With kindness as the overarching theme, Coca-Cola partnered with Instagram-based artists and got them to create original art pieces that brought the brand and the theme together. Coca-Cola promoted the art and the artists on its Instagram page and drove home the message of optimism, uplift, and connection through social media.

Coca-Cola also saw the buzz the third season of Netflix-produced series Stranger Things was gaining on social media and partnered with the makers of the show to temporarily relaunch its controversial New Coke product as an homage to the 1980s — the period in which the nostalgia-heavy sci-fi/horror series is set.

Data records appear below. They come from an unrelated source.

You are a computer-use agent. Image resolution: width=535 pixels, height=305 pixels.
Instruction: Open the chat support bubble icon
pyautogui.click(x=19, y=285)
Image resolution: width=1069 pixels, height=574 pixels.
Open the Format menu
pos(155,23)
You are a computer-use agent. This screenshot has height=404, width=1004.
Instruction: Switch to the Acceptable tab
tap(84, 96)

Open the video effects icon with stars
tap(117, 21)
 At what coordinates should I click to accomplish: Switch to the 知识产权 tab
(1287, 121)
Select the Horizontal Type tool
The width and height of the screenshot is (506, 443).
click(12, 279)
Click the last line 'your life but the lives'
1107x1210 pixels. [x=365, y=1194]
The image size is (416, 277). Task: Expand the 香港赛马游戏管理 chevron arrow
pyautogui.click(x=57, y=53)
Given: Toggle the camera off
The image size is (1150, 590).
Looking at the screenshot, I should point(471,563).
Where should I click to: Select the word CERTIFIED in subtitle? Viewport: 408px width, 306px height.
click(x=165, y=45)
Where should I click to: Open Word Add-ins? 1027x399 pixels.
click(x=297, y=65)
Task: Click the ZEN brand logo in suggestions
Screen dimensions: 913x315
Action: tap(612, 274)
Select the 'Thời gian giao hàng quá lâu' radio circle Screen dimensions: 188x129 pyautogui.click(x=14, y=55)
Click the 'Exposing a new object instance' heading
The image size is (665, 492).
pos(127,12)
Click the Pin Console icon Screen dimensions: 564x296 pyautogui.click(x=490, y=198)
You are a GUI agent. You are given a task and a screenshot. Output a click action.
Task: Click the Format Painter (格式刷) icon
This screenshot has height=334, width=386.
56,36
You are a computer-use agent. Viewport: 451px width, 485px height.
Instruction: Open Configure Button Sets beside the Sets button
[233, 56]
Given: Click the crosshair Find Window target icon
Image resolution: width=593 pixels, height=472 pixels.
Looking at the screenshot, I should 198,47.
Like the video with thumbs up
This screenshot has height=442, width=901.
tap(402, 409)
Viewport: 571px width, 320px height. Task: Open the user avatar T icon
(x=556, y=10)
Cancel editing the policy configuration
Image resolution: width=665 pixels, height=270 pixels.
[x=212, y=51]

"Recognizing the power of nostalgia in marketing and by homing in on the fanfare and buzz surrounding Stranger Things, Coca-Cola gave its social media an 80s makeover through Stranger Things-inspired posts ahead of the new season," reports Econsultancy. "In addition to the organic and paid social media activity, Coca-Cola and Netflix teamed up for some experiential marketing by launching a Stranger Things-themed pop-up arcade in London, presenting an opportunity for fans to feel a part of the launch and create some additional user-generated content for Coca-Cola."

Final Thoughts

Coca-Cola's strategy through the years has demonstrated that it's always been ahead of the game when it comes to concepts such as personalization. However, the more critical lesson to learn is that the famous soft drink brand achieves its impressive goal by always having its ear to the ground and listening to what its audience wants.